L’infarto acuto del miocardio (AMI) spezza le membrane delle cellule cardiache, rilasciando le proteine cardiache intracellulari nel sistema vascolare.
Si è riscontrato che alcune proteine, inclusa la mioglobina, la Creatin Chinasi-MB, la Lattato Deidrogenasi di tipo 1 (LD1), e le sottounità di Troponina cardiaca I e T, sono utili nella diagnosi dell’AMI.
L’utilizzo clinico ottimale di ogni marcatore dipende dalle caratteristiche della proteina specifica.
La mioglobina, il più piccolo dei marcatori, si diffonde rapidamente nel sistema vascolare e fornisce la prima indicazione della presenza dell’AMI.

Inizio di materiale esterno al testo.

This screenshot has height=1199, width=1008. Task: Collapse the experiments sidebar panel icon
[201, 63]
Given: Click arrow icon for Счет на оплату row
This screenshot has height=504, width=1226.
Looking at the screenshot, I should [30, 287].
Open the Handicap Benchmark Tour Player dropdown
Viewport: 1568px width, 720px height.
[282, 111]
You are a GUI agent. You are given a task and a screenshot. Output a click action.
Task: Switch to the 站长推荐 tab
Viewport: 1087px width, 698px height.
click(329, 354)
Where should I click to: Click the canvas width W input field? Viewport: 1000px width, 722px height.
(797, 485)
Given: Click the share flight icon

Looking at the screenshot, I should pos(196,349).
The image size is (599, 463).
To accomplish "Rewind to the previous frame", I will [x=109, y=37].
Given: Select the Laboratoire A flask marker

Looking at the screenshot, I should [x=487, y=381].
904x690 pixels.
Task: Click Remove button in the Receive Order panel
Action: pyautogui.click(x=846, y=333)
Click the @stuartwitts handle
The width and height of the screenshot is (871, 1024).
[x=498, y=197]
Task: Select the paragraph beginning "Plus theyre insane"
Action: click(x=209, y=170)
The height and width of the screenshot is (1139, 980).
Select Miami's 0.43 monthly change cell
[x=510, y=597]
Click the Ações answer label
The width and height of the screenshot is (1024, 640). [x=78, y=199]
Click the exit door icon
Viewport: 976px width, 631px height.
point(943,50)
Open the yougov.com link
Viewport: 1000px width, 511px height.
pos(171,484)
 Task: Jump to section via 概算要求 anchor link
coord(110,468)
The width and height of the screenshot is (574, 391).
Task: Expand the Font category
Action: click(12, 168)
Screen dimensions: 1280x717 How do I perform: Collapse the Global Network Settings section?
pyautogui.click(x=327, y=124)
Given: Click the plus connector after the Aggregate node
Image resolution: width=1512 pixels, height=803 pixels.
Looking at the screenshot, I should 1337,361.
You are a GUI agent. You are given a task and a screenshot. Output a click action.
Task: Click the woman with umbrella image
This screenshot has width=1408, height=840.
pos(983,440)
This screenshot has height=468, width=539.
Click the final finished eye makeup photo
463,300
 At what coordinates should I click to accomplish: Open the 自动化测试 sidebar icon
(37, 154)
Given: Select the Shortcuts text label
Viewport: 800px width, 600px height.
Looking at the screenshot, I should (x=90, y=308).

I livelli di mioglobina si elevano a partire da 0,5–2 ore dopo l’inizio del dolore al petto e raggiungono il picco massimo entro 5–12 ore.
I reni eliminano rapidamente la proteina da 17,8 kDa dal sistema, restaurando concentrazioni circolanti normali entro 16–36 ore.
Poiché la proteina viene eliminata rapidamente dal sistema, le concentrazioni di mioglobina indicano in maniera attendibile una recidiva. Inoltre, le misurazioni di mioglobina possono precludere l’AMI: due misurazioni basse consecutive, la prima all’accettazione del paziente e la seconda 1–2 ore dopo, forniscono una previsione negativa circa l’AMI in quasi tutti i casi.
Le misurazioni della mioglobina forniscono una rilevazione precoce della riperfusione dopo trattamento trombolitico.
Alcune condizioni non collegate producono livelli elevati di mioglobina, diminuendo la specificità del dosaggio.
La mioglobina è parte del metabolismo aerobico delle cellule muscolari scheletriche e cardiache, e livelli elevati accompagnano vari traumi muscolari.
L’insufficienza renale ed altri problemi collegati ai reni producono livelli elevati di mioglobina. La maggior parte delle complicazioni hanno sintomi clinici distinti che consentono una diagnosi differenziale attendibile.